第138話 文化祭編27

*



「姉貴」


「なぁに? 今明日着ていく洋服選んでるんだけど?」


「どこ行くんだよ」


「え? 文化祭」


「………」


 まぁ、こんな事だろうと思ったけど。

 姉貴の事だ、俺が入場券を渡さなくてもどこぞから入手して来る事は容易に想像が出来た。

 だから俺は諦めて姉貴の力を借りる事にしたのだ。


「姉貴、俺さミスコン出る事になったんだけど……」


「え!? ちょっと待って、今から一眼レフ買いに行って来るから!」


「何でだよ」


「だって、圭ちゃんのカッコ良い姿を写真に納めないと!!」


「スマホのカメラで良くね? てか写真はやめて」


 はぁ……なんかこの時点で明日の文化祭が面倒な事になる予感がする。

 まぁでも、この人を頼らないと俺はステージで晒しものだからな……。


「悪いんだけど、姉貴俺をまともにしてくれないか? イケメンにしてくれなんて言わねぇから」


「え? まとも? ………いや、お姉ちゃんから見ても圭ちゃんはもう十分イケメンさんだけど? なんだったらお姉ちゃんと結婚しましょ」


「いや、そういうひいき目じゃなくて、一般的にだよ。
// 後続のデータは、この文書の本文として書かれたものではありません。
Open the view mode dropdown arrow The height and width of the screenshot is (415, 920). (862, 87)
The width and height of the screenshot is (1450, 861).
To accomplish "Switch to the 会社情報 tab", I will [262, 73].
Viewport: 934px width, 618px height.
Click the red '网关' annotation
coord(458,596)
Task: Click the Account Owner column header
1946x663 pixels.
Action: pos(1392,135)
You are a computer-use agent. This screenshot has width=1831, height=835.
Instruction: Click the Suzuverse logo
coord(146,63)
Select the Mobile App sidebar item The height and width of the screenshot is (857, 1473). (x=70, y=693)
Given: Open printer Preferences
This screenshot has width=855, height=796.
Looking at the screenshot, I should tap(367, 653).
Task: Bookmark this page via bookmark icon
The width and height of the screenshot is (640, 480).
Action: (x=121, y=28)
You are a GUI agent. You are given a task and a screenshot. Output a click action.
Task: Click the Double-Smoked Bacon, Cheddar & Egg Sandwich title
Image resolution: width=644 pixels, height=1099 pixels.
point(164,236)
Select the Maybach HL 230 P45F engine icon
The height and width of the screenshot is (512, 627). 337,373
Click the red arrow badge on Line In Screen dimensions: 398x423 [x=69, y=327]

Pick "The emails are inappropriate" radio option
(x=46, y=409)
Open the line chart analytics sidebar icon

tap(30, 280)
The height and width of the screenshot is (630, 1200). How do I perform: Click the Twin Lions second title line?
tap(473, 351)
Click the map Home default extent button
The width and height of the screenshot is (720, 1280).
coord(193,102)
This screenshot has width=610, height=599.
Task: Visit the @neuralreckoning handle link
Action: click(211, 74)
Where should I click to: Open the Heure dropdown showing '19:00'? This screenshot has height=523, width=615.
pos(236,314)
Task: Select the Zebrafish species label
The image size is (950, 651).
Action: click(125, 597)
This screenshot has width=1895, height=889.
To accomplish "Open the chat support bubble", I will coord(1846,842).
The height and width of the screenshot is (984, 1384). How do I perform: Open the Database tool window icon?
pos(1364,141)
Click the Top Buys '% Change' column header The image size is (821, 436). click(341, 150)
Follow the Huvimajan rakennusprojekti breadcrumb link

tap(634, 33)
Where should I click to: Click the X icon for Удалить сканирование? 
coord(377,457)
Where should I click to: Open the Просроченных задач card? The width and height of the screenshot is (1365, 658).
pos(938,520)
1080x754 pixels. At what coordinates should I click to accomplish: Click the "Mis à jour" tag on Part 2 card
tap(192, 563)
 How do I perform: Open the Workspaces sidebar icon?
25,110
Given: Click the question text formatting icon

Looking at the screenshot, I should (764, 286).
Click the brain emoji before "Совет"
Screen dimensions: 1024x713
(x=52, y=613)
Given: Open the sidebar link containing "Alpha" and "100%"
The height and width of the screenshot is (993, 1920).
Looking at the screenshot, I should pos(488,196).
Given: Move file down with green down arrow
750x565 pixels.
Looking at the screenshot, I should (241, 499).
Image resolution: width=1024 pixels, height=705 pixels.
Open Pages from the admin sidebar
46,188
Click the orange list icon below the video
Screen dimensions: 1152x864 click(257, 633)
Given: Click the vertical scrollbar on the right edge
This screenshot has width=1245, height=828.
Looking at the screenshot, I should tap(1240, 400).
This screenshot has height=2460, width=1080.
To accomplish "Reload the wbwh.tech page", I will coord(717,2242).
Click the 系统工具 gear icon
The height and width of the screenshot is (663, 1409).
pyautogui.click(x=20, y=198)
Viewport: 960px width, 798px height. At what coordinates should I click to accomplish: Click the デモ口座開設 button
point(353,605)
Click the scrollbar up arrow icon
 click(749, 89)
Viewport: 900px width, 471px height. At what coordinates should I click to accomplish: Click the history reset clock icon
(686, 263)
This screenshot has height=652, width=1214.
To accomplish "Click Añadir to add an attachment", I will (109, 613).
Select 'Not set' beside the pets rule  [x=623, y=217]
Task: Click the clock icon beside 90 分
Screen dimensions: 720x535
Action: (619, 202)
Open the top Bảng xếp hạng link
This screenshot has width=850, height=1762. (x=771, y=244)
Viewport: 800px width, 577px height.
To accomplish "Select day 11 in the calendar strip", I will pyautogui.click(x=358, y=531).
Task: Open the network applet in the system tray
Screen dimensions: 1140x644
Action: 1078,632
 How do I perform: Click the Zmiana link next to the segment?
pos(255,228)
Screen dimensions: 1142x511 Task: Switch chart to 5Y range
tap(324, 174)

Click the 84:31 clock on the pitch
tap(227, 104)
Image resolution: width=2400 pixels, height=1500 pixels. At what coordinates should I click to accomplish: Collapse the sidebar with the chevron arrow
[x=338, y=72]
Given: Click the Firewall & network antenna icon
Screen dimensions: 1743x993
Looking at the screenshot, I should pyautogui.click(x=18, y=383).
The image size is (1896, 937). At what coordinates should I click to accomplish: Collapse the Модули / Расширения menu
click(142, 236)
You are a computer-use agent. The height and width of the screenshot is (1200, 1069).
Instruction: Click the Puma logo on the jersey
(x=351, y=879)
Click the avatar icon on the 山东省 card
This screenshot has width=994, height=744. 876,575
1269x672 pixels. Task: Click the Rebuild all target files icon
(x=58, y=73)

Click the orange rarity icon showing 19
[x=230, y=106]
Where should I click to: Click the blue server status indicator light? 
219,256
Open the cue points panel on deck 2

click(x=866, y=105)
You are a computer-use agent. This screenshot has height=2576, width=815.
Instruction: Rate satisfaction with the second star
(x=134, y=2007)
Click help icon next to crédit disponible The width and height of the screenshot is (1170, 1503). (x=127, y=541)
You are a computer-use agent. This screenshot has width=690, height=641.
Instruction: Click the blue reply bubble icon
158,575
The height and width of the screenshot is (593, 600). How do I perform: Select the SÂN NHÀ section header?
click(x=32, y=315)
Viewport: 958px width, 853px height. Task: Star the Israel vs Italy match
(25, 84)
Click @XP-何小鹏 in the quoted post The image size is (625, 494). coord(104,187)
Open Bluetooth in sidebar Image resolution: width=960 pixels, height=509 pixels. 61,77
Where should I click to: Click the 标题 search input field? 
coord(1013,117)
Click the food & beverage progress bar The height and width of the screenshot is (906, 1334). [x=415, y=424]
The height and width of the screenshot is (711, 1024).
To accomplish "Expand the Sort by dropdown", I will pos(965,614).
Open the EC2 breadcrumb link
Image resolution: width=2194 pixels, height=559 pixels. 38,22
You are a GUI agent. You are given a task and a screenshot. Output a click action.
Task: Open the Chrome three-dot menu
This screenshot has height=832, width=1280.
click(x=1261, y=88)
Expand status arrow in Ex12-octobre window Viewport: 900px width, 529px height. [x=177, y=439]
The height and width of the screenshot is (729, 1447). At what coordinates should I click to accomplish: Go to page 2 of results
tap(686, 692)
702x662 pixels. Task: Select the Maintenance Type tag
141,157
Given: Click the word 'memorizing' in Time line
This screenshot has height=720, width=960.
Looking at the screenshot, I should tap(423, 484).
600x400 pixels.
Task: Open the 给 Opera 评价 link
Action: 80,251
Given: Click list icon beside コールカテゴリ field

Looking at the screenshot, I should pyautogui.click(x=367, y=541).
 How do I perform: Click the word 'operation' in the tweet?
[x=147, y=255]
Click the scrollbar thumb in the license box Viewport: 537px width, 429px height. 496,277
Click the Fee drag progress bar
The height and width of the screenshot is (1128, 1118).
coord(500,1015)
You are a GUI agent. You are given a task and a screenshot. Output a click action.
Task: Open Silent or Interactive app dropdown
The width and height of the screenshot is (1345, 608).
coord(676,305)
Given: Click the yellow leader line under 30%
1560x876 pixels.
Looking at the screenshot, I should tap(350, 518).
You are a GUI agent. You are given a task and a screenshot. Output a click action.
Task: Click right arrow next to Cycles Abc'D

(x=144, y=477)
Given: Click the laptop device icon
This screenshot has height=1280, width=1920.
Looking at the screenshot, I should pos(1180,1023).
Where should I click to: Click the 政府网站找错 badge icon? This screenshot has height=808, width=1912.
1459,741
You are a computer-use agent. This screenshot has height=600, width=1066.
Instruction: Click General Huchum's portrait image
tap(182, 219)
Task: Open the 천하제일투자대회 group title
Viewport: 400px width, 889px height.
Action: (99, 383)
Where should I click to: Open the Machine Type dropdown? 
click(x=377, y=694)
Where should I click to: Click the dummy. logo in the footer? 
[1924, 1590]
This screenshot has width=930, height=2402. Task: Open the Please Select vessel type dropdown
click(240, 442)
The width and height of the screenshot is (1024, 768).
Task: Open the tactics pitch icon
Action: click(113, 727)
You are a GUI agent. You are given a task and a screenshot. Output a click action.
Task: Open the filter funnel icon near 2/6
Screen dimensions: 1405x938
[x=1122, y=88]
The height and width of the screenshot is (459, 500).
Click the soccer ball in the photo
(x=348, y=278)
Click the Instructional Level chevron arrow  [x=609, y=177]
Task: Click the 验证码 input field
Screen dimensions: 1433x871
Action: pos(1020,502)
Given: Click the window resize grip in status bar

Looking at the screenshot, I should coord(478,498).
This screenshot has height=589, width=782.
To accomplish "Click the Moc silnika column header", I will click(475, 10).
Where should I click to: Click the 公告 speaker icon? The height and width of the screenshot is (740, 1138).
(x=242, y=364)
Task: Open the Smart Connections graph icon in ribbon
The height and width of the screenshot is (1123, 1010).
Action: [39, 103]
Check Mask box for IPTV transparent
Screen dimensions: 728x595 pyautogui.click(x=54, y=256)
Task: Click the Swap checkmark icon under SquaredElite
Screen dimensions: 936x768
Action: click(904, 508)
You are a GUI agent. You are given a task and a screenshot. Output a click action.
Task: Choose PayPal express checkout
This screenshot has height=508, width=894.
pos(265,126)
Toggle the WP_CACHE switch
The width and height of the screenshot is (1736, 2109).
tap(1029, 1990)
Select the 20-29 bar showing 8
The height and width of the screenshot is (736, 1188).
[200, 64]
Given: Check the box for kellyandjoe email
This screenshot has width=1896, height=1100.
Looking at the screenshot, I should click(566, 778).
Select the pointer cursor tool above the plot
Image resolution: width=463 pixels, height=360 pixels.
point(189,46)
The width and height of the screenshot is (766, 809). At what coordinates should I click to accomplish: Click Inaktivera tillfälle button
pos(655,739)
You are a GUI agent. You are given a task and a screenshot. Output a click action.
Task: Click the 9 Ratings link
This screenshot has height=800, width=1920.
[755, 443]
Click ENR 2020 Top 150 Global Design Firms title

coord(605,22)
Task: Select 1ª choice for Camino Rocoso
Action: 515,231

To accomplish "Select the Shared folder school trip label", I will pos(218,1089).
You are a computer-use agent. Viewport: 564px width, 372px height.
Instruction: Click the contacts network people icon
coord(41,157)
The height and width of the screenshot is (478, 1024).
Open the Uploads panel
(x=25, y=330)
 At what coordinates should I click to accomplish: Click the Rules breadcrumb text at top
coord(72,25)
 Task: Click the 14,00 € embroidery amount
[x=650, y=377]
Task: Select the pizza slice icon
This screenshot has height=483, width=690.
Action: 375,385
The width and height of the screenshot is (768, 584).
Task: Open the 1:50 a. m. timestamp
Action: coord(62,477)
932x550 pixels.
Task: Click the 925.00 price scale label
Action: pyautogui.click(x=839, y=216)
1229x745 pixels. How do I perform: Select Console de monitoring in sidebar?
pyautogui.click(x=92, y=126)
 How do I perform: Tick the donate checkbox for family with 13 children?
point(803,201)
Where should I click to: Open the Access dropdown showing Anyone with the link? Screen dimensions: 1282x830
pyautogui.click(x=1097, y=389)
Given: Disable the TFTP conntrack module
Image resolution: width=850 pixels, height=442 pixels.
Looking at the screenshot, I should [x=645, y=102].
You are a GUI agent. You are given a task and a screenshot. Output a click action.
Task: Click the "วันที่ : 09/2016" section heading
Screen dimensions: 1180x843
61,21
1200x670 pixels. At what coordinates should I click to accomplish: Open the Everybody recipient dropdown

あと、結婚は無理」


「まぁ、良いけど……お姉ちゃんがメイクしたら、圭ちゃん超イケメンになっちゃうからなんだか心配……」


「どんだけ自分の腕に自信があるんだよ……まぁ、でもまともに見えるに越したことはないから頼むよ」


「じゃぁ、今日はお姉ちゃんと一緒にお風呂に入って、お姉ちゃんと一緒に寝てくれる?」


「やっぱりいいや、自分でなんとかする」


 そこまでの事は出来ない。

 仕方ない明日は自分でなんとかするか……。


「あぁぁぁ! 嘘嘘! 学際に行く許可くれたら、してあげるからぁ~」


「最初からそう言ってくれ……」


「うぅ……圭ちゃんとお風呂……」


 なぜ泣く……。

 この姉もそろそろ弟離れして欲しいものだ。

 これが無ければ、俺にはもったいないくらいの出来た姉なのだが。

 

「じゃぁ、まず髪のセットとメイク教えるね!」


「え? 今から?」


「当たり前でしょ? ミスコン前にセットが崩れてもお姉ちゃんが直しに行けるとは限らないもの、まぁ圭ちゃんのお願いならお姉ちゃんは飛んで行くけど……」


「教えて貰う方向でお願いします」


 飛んで来られても面倒だからな……。

 こうして俺はその日の内に姉貴に髪のセットとメイクの仕方を教わった。

 モデルでもあり、カリスマ女子高生とも言われる姉貴だ。

 教え方も技術も素人にしてはかなり上手い方だ。

 これで当日はなんとか見てくれぐらいはどうにかなるだろう。

 

「てか、圭ちゃんがミスコンなんてどんな風の吹き回し?」


「え? あぁ……ちょっと勝負を挑まれまして」


「ポ〇モン勝負?」


「なんでそうなるんですか……なんか自称ライバルの奴が居まして、そいつにちょっと……」


「へぇ~人気者なのねぇ~」


「どこがですか」


「でも、まぁ流石お父さんとお母さんの子よねぇ~? 直ぐに人気者になっちゃう」


「その遺伝子は姉貴が全部持って行ってるでしょ」


 俺は出がらしだっての。

 あの親からまさかこんな不細工が生まれるなんて、親戚一同思ってなかっただろうな。


「あ、明日はお父さんとお母さん休み取れそうだから、文化祭行こうかなって言ってたわよ」


「え!? ま、マジですか……」


 どうせ来れないだろうと思って、一応入場券だけ渡して置いたけど……まさか本当に来る気なんて……。

 しかも姉貴も来るんだから、恐らく騒ぎになるぞ。


「今更来るなとは言えないしなぁ……」


「何悩んでるの?」


「いや、うちの家族は俺以外全員目立つから……明日の文化祭が心配で」


「大丈夫よ! お姉ちゃん絶対に目立たないから!」


 アンタは居るだけで目立つんだよ……。